**TRECHO SELECIONADO**
# Isopor



## Jaén

Olá a todos!

Por favor, como se diz 'isopor' em espanhol?
Em México é conhecido como 'unicel', mas não tenho certeza de como é chamado em outros países, específicamente Argentina e Espanha, mas qualquer idéia é bemvinda!

Alberto.


----------



## Lucia Adamoli

Oi Jaén, isopor=telgopor (e não tERgopoL como alguns mal dizem! )


----------



## Jaén

Obrigado, Lúcia!
Jamais teria achado essa palavra!  

Saludos!


----------



## Vanda

A Wikipedia me deu estes resultados:


> En México y Centroamérica este material se conoce comúnmente como "hielo seco". También se le llama foam, fom o espuma.


Achei algumas páginas referindo-se a  foam (o goma eva) 
em Espanha. 

Mas, é claro, os nativos estão mais habilitados para dar-nos as expressões mais usadas.


----------



## Jaén

Vanda said:
			
		

> A Wikipedia me deu estes resultados:
> 
> Achei algumas páginas referindo-se a foam (o goma eva)
> em Espanha.
> 
> Mas, é claro, os nativos estão mais habilitados para dar-nos as expressões mais usadas.


Obrigado, Vanda!

Sim, em Mèxico também chamamos de 'hielo seco', mas assumo que esse é o nome 'popular', enquanto que 'unicel' seria o nome correto.


----------



## Lucia Adamoli

A Goma eva é o material dos mouse-pad, o "telgopor" é aquele usado para isolar, uma prancha formada por bolinhas brancas (não sei o nome técnico). O foam acho que é propileno expansível ou algo assim, amarelo geralmente. Agora fiquei na dúvida de qual material vc está procurando, Jaén!
Na Argentina, "hielo seco" é usado nas sorveterias mais caras para conservar o frio, se posto em água produz uma fumaça branca... fiquei confusa!!


----------



## Jaén

Lucia Adamoli said:
			
		

> A Goma eva é o material dos mouse-pad, o "telgopor" é aquele usado para isolar, uma prancha formada por bolinhas brancas (não sei o nome técnico). O foam acho que é propileno expansível ou algo assim, amarelo geralmente. Agora fiquei na dúvida de qual material vc está procurando, Jaén!
> Na Argentina, "hielo seco" é usado nas sorveterias mais caras para conservar o frio, se posto em água produz uma fumaça branca... fiquei confusa!!


Sim, Lucia, no México, 'hielo seco' é esse mesmo que você fala, mas também é nome dado ao 'telgopor', que é esse que você informou.

O 'foam' é o que chamamos de 'esponja', usada para rechear travesseiros e almofadas de sofá.

Obrigado!

**INSTRUÇÃO**
Liste, sem repetições, os nomes que aparecem como autores das mensagens no tópico sobre isopor acima.

Dados de localização de palavras e elementos:
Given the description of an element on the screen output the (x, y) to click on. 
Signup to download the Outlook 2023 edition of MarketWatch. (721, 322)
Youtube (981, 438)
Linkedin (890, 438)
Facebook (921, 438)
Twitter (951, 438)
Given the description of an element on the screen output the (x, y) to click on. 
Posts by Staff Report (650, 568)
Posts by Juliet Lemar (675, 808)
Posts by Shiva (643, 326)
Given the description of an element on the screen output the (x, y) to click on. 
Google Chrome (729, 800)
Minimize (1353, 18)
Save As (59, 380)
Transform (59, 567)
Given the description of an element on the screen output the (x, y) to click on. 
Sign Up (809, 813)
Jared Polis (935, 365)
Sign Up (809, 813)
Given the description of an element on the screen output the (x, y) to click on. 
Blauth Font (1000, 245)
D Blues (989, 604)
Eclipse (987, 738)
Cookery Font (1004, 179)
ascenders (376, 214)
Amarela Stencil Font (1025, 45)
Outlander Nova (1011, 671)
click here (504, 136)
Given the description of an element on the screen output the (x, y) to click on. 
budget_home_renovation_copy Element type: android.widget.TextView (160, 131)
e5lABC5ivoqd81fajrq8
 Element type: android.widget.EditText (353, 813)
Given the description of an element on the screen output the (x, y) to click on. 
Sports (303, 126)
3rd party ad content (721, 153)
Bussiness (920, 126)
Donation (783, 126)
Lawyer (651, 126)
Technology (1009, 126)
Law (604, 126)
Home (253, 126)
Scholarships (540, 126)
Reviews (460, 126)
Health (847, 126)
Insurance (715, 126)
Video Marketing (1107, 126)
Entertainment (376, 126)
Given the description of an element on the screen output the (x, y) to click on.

**RESULTADO**
Jaén, Lucia Adamoli, Vanda